### What to work on
Please edit everything from the line containing "Click the Convert... button" down to the line containing "[x=616, y=1256]" in the records below, replacing "speech bubble icon" with "chat bubble icon" and leaving all else unchanged. Return only those lines.

### Listing
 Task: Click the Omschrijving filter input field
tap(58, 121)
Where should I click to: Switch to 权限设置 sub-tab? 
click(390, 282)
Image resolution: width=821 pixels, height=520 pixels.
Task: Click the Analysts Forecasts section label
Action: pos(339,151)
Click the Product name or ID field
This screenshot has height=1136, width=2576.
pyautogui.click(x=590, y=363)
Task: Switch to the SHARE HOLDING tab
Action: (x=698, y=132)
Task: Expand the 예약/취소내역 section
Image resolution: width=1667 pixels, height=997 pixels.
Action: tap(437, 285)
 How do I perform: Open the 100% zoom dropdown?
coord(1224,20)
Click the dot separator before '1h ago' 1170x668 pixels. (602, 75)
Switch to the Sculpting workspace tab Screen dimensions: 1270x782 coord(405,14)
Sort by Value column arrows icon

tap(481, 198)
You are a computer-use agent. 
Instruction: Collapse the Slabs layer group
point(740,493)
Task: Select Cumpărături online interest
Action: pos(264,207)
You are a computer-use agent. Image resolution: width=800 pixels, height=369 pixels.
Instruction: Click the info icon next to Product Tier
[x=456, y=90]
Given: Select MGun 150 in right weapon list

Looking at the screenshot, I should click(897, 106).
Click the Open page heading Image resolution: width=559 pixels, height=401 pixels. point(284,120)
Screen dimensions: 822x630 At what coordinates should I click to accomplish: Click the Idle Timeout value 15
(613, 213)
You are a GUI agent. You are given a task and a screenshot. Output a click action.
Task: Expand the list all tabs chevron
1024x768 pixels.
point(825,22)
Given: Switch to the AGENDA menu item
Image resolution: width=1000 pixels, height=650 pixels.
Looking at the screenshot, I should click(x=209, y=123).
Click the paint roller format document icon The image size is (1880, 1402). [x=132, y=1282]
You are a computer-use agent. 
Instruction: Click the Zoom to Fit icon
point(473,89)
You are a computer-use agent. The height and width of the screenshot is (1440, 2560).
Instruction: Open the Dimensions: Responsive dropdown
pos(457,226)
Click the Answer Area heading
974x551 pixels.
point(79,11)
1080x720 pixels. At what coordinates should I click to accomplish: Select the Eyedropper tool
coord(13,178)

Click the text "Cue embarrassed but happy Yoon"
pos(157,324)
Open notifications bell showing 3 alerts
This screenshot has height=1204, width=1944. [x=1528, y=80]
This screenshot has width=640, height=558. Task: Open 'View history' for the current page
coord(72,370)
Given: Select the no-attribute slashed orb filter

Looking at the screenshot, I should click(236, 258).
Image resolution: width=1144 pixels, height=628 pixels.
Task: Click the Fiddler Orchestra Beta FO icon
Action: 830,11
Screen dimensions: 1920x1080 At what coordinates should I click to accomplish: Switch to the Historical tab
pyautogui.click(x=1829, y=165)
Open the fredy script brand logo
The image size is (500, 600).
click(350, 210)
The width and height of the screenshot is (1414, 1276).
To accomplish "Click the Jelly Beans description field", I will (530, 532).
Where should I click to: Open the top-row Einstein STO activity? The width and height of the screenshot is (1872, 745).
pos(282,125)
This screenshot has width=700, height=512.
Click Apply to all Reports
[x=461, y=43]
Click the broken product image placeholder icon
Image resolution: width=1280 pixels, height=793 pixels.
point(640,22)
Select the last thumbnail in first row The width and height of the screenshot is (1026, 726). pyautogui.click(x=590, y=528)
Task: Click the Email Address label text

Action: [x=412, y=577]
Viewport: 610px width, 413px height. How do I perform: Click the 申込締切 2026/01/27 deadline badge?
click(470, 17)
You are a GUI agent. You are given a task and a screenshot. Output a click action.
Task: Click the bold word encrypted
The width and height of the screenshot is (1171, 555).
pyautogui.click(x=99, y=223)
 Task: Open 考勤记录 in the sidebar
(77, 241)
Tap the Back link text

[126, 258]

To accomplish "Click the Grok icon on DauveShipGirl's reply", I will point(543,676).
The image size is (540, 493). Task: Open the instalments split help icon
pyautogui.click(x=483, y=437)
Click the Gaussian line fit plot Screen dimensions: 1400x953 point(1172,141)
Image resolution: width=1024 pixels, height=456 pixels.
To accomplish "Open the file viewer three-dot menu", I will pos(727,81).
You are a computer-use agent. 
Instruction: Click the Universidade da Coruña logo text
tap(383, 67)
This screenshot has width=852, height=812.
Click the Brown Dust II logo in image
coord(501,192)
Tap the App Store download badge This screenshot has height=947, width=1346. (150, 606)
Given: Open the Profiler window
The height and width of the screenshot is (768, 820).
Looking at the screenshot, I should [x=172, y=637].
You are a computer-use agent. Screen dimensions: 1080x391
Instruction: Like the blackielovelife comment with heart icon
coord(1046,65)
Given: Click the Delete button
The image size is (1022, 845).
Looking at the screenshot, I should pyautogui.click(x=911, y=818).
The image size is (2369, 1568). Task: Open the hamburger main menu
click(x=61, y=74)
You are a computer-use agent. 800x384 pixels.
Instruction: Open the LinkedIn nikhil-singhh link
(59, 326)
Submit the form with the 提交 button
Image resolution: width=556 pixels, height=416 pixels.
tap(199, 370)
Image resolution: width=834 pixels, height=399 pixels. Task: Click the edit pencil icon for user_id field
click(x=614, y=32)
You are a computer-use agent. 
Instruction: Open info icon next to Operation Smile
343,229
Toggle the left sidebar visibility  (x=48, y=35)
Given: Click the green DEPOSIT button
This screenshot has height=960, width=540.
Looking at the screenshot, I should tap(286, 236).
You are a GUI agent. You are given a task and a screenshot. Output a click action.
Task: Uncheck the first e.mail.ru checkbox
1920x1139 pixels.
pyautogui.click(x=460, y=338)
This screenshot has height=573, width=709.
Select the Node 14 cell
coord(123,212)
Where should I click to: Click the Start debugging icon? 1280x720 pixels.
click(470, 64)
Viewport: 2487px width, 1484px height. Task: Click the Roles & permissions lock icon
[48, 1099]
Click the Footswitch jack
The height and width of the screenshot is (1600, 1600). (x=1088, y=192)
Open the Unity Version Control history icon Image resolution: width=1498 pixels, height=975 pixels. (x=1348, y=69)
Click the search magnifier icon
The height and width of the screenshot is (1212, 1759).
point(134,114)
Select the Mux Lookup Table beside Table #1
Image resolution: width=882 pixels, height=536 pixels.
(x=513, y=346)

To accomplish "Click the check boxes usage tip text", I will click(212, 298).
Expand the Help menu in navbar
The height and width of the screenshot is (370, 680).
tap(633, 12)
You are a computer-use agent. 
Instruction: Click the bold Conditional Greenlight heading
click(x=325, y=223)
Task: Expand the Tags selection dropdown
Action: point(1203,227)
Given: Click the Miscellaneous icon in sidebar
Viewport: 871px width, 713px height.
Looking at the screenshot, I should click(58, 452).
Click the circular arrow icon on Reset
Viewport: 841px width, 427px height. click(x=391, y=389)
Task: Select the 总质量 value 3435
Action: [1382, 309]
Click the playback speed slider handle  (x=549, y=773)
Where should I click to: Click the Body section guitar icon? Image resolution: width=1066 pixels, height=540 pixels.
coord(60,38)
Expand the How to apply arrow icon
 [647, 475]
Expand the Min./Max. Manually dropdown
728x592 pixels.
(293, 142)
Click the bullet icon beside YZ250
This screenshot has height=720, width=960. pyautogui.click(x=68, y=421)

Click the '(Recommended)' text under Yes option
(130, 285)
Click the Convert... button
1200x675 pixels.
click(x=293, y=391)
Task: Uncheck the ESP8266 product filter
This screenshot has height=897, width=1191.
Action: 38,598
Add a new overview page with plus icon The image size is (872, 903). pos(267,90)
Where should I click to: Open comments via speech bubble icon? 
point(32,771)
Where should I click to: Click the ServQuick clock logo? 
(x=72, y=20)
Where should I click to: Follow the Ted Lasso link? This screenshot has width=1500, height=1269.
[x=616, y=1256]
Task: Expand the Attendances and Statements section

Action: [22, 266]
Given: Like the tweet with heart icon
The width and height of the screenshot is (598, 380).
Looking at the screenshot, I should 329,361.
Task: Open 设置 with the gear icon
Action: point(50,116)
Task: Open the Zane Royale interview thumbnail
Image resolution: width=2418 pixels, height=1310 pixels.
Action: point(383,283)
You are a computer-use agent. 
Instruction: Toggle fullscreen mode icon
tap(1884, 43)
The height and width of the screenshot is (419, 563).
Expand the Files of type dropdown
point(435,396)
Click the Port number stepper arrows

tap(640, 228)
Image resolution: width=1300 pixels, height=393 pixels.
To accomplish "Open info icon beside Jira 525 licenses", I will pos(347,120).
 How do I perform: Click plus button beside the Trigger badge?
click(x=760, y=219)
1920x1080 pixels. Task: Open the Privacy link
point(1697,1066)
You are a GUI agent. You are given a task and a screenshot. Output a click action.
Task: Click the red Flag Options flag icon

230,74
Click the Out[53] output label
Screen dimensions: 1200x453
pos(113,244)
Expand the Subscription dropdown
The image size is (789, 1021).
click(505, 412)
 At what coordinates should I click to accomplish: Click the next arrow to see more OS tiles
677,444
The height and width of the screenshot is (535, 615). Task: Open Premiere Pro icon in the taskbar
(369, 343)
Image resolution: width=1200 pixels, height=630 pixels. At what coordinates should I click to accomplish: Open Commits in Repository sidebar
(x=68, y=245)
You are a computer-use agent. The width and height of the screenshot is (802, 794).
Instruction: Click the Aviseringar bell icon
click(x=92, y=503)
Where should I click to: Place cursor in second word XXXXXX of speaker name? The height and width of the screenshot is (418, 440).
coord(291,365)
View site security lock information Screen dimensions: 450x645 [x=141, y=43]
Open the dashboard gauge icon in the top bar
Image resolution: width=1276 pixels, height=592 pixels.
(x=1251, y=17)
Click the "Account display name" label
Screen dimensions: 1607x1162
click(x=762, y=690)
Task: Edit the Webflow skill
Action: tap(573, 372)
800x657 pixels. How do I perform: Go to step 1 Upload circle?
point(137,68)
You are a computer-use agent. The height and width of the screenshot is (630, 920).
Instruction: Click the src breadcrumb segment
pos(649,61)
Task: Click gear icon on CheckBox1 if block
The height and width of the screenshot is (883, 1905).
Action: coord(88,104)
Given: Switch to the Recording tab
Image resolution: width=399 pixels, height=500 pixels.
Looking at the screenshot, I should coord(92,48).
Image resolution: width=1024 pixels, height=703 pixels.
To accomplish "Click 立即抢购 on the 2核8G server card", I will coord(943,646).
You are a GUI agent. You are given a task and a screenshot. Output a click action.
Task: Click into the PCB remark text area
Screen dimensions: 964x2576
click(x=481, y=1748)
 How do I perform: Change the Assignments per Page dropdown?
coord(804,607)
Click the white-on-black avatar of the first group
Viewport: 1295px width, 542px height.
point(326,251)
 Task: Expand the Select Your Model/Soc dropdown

### Finished task
Click the Convert... button
1200x675 pixels.
click(x=293, y=391)
Task: Uncheck the ESP8266 product filter
This screenshot has height=897, width=1191.
Action: 38,598
Add a new overview page with plus icon The image size is (872, 903). pos(267,90)
Where should I click to: Open comments via chat bubble icon? 
point(32,771)
Where should I click to: Click the ServQuick clock logo? 
(x=72, y=20)
Where should I click to: Follow the Ted Lasso link? This screenshot has width=1500, height=1269.
[x=616, y=1256]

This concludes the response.